If you're writing games in Lua, using for example Corona; or hosted game content in World of Warcraft or another Lua scriptable game, then this is not so well suited.  It's really for developers of hard-core games, especially 3D games, and less suitable for indie dev's hacking on a smaller game using something like Corona.  You probably need to read a generic book on Lua and a book on game AI, like the two mentioned just above.

AI and Animation Hand in Hand

One thing I love about this book is the pragmatism about how tightly bound AI and animations are.  Young's management of this is well done, and its something that you don't see in generic books on AI.  For example you need your state-machine to handle AI, but it also has to handle the animation states of your characters and props in the game.
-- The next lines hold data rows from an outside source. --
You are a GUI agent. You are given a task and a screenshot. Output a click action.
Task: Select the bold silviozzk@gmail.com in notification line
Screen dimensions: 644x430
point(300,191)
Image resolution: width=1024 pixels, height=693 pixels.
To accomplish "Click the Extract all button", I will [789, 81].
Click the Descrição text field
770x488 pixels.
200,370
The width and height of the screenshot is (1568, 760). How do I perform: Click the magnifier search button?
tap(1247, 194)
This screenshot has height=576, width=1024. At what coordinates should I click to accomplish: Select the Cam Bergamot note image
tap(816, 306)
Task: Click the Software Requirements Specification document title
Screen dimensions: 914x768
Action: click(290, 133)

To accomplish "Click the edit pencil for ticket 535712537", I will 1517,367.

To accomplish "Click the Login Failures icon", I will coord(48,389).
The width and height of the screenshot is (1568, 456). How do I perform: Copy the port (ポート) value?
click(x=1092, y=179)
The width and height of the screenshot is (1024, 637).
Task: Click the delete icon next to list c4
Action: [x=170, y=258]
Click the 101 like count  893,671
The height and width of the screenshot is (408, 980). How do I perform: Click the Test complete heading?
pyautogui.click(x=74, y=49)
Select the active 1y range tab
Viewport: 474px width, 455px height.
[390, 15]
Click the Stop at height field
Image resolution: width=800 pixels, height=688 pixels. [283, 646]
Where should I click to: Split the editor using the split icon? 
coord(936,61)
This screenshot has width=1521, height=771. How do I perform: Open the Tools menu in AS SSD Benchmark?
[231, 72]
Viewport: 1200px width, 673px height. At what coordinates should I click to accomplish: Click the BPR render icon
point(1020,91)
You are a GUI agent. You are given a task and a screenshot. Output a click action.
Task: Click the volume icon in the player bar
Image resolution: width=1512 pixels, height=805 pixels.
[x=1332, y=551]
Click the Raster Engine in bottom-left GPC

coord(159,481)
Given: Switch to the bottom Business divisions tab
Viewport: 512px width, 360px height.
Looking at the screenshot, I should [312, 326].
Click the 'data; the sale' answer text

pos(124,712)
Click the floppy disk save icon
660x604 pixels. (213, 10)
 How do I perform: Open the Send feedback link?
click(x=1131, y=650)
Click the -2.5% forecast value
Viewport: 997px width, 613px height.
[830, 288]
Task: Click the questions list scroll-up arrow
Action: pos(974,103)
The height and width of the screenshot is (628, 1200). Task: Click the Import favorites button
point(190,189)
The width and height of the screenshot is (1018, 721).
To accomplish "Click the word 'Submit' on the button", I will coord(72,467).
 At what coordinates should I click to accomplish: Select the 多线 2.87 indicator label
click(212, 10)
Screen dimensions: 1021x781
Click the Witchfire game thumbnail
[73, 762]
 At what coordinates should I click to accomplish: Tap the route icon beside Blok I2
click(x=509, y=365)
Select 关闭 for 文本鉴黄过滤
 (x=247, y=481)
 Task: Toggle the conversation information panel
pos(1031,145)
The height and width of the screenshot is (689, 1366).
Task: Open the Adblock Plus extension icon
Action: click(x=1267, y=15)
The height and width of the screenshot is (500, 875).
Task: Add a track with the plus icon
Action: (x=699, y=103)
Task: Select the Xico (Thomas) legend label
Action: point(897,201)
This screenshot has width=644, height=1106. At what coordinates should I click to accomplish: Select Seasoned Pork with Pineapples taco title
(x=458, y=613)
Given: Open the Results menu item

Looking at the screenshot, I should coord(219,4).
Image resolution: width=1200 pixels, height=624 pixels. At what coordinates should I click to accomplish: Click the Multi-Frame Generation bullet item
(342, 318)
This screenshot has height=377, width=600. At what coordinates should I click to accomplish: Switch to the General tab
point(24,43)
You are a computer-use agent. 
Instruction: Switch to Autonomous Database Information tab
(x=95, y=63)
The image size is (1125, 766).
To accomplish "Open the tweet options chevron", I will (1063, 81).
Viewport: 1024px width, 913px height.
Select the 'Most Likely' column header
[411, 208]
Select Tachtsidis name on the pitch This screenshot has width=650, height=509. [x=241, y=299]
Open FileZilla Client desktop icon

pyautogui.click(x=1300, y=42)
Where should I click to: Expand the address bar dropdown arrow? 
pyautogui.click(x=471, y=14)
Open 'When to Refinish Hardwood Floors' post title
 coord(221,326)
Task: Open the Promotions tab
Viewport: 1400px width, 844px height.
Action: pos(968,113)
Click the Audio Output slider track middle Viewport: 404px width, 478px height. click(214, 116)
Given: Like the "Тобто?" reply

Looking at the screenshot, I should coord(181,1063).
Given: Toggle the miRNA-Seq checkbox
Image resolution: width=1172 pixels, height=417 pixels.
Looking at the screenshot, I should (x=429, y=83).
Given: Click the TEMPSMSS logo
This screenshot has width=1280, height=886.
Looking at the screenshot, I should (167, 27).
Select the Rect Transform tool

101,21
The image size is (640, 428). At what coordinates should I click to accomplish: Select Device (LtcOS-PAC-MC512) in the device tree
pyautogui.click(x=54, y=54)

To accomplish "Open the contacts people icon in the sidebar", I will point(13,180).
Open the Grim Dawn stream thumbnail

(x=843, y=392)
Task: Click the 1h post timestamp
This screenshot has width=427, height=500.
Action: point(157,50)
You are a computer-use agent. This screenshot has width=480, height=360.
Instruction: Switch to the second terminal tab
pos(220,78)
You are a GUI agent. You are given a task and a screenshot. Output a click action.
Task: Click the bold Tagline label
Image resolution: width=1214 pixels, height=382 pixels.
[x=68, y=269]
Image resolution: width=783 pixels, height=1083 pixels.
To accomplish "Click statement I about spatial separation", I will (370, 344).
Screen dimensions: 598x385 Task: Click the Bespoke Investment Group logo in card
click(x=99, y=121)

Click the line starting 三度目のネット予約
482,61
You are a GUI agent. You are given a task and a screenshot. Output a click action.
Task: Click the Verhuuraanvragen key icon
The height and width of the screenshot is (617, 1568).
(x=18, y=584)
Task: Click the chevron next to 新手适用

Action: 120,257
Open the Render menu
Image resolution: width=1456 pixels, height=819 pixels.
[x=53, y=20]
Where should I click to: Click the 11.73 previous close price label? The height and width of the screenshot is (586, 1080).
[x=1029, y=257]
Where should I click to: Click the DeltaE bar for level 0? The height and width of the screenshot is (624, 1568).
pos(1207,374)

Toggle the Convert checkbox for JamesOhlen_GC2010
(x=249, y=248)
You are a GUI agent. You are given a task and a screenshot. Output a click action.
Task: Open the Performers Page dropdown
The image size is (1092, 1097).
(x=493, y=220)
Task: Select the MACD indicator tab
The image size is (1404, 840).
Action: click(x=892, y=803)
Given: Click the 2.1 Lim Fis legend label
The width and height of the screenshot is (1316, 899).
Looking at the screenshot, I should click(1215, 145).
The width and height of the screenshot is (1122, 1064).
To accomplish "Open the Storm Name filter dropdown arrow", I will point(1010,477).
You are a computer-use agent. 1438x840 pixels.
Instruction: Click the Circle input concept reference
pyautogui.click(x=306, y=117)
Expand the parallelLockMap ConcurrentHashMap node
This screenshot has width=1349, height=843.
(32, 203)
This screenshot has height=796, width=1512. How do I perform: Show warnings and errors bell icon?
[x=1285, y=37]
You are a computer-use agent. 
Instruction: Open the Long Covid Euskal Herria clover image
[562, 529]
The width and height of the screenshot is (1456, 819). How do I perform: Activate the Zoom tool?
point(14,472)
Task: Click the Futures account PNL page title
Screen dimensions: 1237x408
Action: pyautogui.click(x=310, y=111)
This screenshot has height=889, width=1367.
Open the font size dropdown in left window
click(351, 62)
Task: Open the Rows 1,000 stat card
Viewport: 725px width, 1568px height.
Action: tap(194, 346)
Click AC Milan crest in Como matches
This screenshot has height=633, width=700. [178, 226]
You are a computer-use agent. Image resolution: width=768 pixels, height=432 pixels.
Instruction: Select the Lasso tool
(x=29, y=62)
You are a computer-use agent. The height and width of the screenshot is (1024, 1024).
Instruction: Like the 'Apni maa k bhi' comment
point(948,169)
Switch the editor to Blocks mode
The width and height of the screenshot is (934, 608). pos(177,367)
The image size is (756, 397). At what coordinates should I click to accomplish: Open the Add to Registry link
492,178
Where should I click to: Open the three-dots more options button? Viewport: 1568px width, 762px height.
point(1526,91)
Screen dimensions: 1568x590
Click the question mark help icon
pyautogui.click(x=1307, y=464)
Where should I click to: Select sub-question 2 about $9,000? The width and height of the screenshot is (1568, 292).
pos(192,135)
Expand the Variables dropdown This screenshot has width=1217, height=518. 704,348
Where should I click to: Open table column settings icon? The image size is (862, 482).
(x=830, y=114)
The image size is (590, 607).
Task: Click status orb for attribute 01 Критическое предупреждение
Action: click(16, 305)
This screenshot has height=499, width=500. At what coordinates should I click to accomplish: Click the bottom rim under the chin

The book develops an animation state-machine in its early chapters and then goes on to base its AI work on top of this, which is a solid approach, and one that clearly shows the author's experience in real shipped games.  I wonder if a Harel state-chart with hierarchical state machines could handle the relationship between character animation states and AI states with a solid theoretical framework to underpin it, but the pragmatic approach is the straightforward one.

Frameworks like Playmaker for Unity do hierarchical state-machines well but I think in code it would become unwieldy without a visual editor to manage the structure.  The approach in the book is clean and seems to work well.

This kind of AI tight integration with animation is a little bit less relevant for 2D games but still important.

Summary

Though I have not been able to compile and test the code shipped with the book from my read it looks really good, and an invaluable resource for the hard-core game developer adding AI to a Lua scripted game.  The information in this book is solid and immediately applicable while still being knowledge that is not going to date quickly.  A good addition to any game developers library.

Disclaimer

Packt Publishing provided me a free copy of the book for review.  Otherwise I have no affiliation with Packt.